Economy, Politics Halt Steel Firm's Bid to Secure Iron Ore
ArcelorMittal is suspending a potential $8 billion investment in Indonesian steelmaking facilities, amid the economic downturn and after more than a year of deadlocked negotiations.
The deal was aimed at capturing key supplies of iron ore and reducing the reliance of the company, the world's largest steelmaker by production, on big suppliers like Cia. Vale do Rio Doce SA, BHP Billiton PLC and Rio Tinto PLC. But the market for steel products has deteriorated significantly since last year, with ArcelorMittal last week reporting a first-quarter loss of $1.06 billion and saying its plants were operating at about 50% capacity. The company has cut production at plants around the world and has made efforts to slash costs.
The collapse of the plan is also a missed opportunity for Southeast Asia's largest economy at a time when it needs significant new foreign investment, analysts said.
In announcing results last week, Chief Executive Lakshmi Mittal said that the company had for now ruled out establishing steel facilities in Indonesia because there was not "enough feasibility" for projects to go ahead, including a possible investment in struggling state-owned steelmaker PT Krakatau Steel. He didn't elaborate.
In March 2008, Mr. Mittal and Indonesian President Susilo Bambang Yudhoyono discussed a plan for ArcelorMittal to take a 40% stake in Krakatau Steel and to set up a new steel plant somewhere in the country. ArcelorMittal was also to jointly invest with a state-owned miner to prospect for iron ore, nickel and manganese as part of the company's global efforts to control its supply of raw materials.
Maxi Gunawan, a co-chairman of the Indonesian British Business Council, who helped set up the meeting between Mr. Yudhoyono and Mr. Mittal, says ArcelorMittal is walking away because of complications caused by opposition to the plan by Krakatau Steel's management and Indonesia's parliament. "The momentum [for a deal] has gone," he said. "Of course [ArcelorMittal] is frustrated."
A spokesman for ArcelorMittal said the company had no comment beyond Mr. Mittal's remarks last week. Attempts to contact Krakatau Steel weren't immediately successful.

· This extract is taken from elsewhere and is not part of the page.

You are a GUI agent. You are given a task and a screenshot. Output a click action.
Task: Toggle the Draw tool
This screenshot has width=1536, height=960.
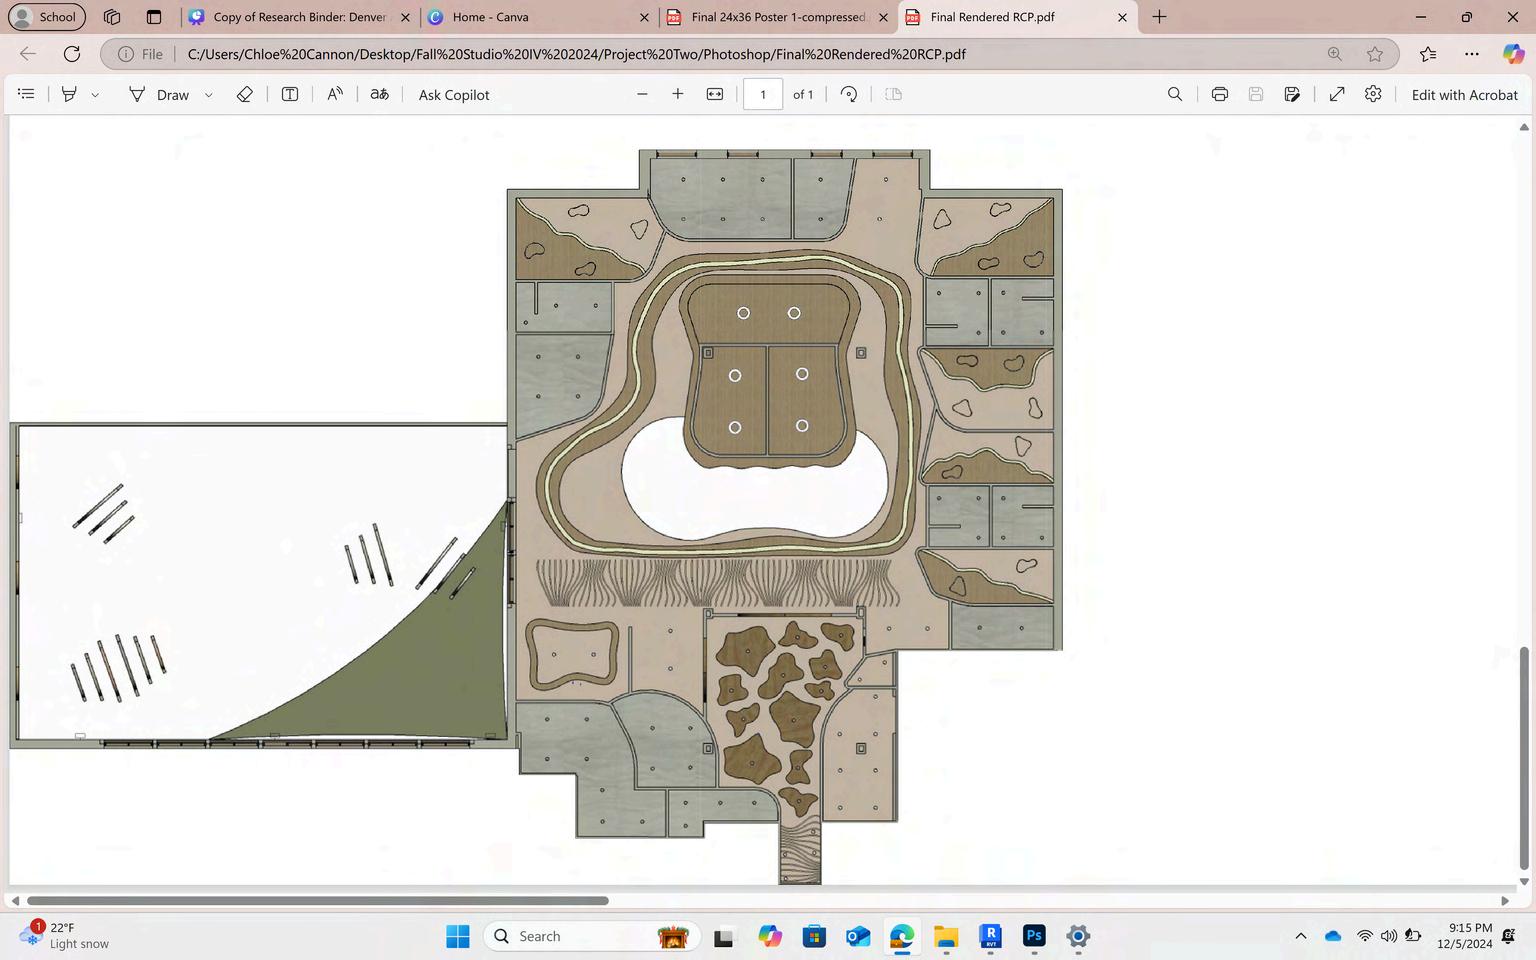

Krakatau Steel dates back 40 years, when a steel factory was set up with funding from the Soviet Union on a site overlooking Krakatau volcano off Indonesia's main island of Java. The venture struggled to get off the ground and eventually became involved in a string of corruption scandals in the 1970s. Analysts had long hoped a new round of foreign investment would bolster its operations.
Krakatau management instead pushed a plan to raise capital through an initial public offering. But that plan was shelved late last year amid declining global markets.
Opposition from management and nationalist politicians in Indonesia has stymied attempts to sell stakes in a number of state-owned companies in recent years. Nevertheless, Indonesia's economy grew 6.1% in 2008, largely thanks to high commodity prices. Now, with commodity prices in the doldrums, foreign investment will likely become more important for maintaining growth. - Robert Guy Matthews contributed to this article.